Immediately after receiving the evidence, the Court expressed the opinion that an allocation of damages upon a basis of relative fault would do justice and would produce a recovery against the ship for 75% and against the stevedore for 25%. This disposition was prompted by the Court's reluctance to completely exonerate the stevedore, in view of the fact that a more careful examination of the longshoremen's work area—including scrutiny of the equipment overhead— might well have prevented the accident. The parties were invited to brief the law respecting the applicability of comparative negligence and contribution principles in the present context. The Court also indicated that, should it develop that allocation is inappropriate, the ship should be cast in full liability. Upon review of the authorities, it now appears that this is an instance in which the vaunted flexibility and creativity of admiralty has been indeed slow to respond to what is arguably a felt need.

The development of the longshoremen's remedy through its Sieracki-Ryan[1] progression is an oft-told story *841 which need not be repeated here.[2] Suffice it to say that the longshoreman has regained through judge-made substantive and procedural law more than he lost by reason of the Longshoremen's and Harbor Workers' Compensation Act, 33 U.S.C. § 901 et seq., and has even surpassed the seaman in the variety of his remedial options. The ship which he loads or unloads now owes him an absolute duty of seaworthiness—liability without fault—which may be enforced by a suit for damages. In turn, the ship may visit its liability upon another by seeking indemnity from the stevedore-employer for breach of the latter's express or implied contractual warranty of workmanlike performance.

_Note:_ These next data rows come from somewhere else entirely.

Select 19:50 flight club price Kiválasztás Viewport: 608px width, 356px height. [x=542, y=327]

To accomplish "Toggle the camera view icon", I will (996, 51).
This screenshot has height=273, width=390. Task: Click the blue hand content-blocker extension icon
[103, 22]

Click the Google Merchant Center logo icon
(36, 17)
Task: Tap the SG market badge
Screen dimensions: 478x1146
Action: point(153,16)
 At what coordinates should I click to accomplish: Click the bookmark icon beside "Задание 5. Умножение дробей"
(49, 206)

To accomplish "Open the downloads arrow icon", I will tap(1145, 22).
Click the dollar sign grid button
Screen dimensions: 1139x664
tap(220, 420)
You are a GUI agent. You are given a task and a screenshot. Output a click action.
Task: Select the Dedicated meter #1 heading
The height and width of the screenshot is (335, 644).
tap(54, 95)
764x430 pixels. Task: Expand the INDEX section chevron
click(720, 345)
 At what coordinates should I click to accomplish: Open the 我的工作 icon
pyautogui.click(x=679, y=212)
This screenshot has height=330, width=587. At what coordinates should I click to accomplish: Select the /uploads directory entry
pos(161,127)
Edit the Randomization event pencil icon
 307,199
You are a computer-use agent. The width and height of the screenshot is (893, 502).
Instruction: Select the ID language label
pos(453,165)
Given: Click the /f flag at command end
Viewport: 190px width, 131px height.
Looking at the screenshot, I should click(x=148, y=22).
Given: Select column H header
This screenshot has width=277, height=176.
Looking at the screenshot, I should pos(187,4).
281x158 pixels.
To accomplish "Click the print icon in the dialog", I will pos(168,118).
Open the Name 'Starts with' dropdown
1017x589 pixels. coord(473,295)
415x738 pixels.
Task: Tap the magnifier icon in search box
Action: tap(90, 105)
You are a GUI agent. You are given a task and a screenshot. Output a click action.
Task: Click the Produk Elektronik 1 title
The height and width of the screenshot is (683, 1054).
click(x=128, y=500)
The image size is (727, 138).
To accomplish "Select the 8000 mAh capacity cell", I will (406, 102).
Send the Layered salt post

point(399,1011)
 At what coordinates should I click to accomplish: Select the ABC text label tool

Whatever the merits of this procedural convolution, and they have been seriously questioned,[3] the upshot is that the injured longshoreman may have his workmen's compensation protection as well as a double-targeted lawsuit against the ship, and, in effect, the stevedore-employer.[4]

One irrational side-effect of the longshoreman-ship-stevedore triangle described above is that the loss of the first often falls upon either of the latter two in an indiscriminate manner which might well be described as "whole hog". Either the ship or the stevedore customarily absorbs the total judgment, notwithstanding the fact that both may have causally contributed to the mishap. This state of affairs is an anomoly in admiralty, where the salutary principles of comparative negligence and division of damages are well entrenched. Examples of this flexibility in rationally allocating the burden of accidental injury are the reduction of recoveries by reason of contributory negligence, cf. The Max Morris, 137 U.S. 1, 11 S. Ct. 29, 34 L. Ed. 586 (1890), and the moiety rule in collision cases. Cf. The Schooner Catherine v. Dickinson, 58 U.S. (17 How.) 169, 15 L. Ed. 233 (1855); Griffin on Collision, 558-566 (1949); see generally Staring, Contribution and Division of Damages in Admiralty and Maritime Cases, 45 Calif. L.Rev. 304 (1957).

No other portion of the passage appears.